Valamon decided that his best course of action was to say nothing and to concentrate on breathing quietly through his mouth.
Haska looked at Valamon with what he could only describe as mortal enmity.
“General Barrat, take the prince to his cell.”
TWO
Seris was ready to crawl under a rock and die in an accusatory manner. To the general population, it was a mild day, with a barley-scented breeze drifting in from the outlying fields. To a sun-sensitive cleric, who’d been sitting outdoors from dawn until dusk for the past three days, it was an exhausting, searing day beneath an unforgiving sun.
Falon’s speech had gone pretty much as expected, and news of Valamon’s abduction had been received with a mixture of fear, horror, amusement, and apathy. News of the tournament and the hero’s quest had been greeted with significantly more interest, particularly the part about the reward. Ten thousand pieces of gold, a plot of prime land, the gratitude of the king, and the title Champion of the Realm. Every barkeep, stable hand, and half-reformed street thug who fancied themselves an adventurer had flocked to sign up.
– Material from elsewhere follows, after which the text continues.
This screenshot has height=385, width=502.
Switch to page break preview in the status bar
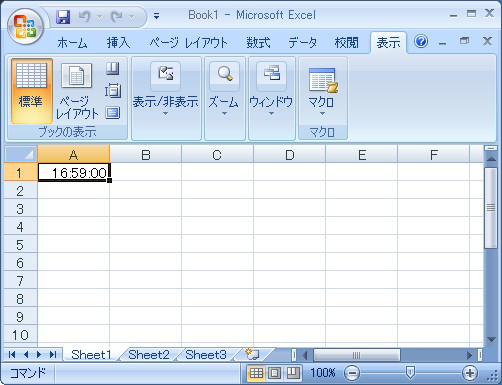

Seris drooped behind the sign-up table, willing the sun to sink faster into the hills. He slid another full page of names into his wooden tray, drawing another blank sheet from the endless pile. Sitting beside him, Qara studiously organised the names into groups and schedules for the three tournament challenges. It was late afternoon, but a dense crowd remained in the castle forecourt, milling around the specially constructed stand.
Seris rather uncharitably suspected that Qara’s refusal to erect an awning was a ploy to force him into drawing his hood over his face. Certainly, having a mysteriously hooded cleric of Eliantora sitting beside the marquis added a mystical flair to the proceedings. Seris wondered what Qara would have done if he’d insisted on wearing a sombrero instead.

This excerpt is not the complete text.